* [EXCERPTED DATA]:
___

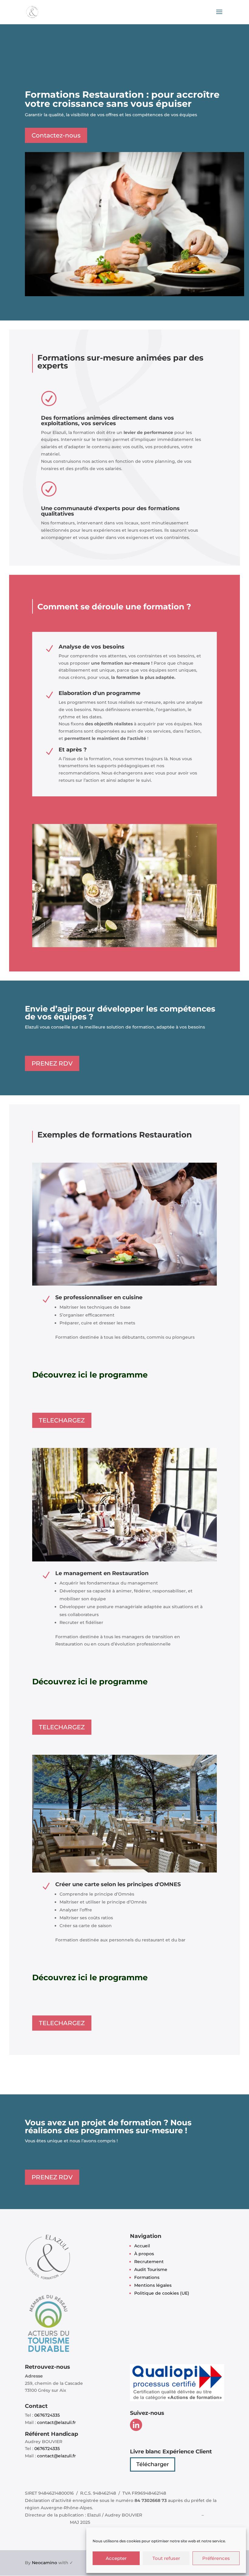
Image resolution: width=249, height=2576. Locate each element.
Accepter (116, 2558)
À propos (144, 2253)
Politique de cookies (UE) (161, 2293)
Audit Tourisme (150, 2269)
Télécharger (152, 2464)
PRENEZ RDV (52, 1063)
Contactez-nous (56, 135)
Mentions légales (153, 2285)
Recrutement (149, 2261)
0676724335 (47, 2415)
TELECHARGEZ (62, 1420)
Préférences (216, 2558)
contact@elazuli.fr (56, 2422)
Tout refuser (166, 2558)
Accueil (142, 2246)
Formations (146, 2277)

___

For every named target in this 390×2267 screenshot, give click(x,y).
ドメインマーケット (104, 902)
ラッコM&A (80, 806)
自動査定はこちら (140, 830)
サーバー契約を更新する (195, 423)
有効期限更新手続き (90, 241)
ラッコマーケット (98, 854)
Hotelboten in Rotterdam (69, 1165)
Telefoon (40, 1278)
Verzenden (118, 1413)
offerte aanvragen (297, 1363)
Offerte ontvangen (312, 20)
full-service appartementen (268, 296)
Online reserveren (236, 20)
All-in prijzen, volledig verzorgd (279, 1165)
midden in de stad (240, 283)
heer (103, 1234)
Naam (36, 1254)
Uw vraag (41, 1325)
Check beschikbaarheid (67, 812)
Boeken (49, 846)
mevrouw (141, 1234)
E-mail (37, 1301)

___

* [EXERCISE PROMPT]:
Exact duplication is required for the lines above, from the line that contains "Online reserveren (236, 20)" to the line that contains "E-mail (37, 1301)", inclusive; omit all others.

* [EXERCISE OUTPUT]:
Online reserveren (236, 20)
All-in prijzen, volledig verzorgd (279, 1165)
midden in de stad (240, 283)
heer (103, 1234)
Naam (36, 1254)
Uw vraag (41, 1325)
Check beschikbaarheid (67, 812)
Boeken (49, 846)
mevrouw (141, 1234)
E-mail (37, 1301)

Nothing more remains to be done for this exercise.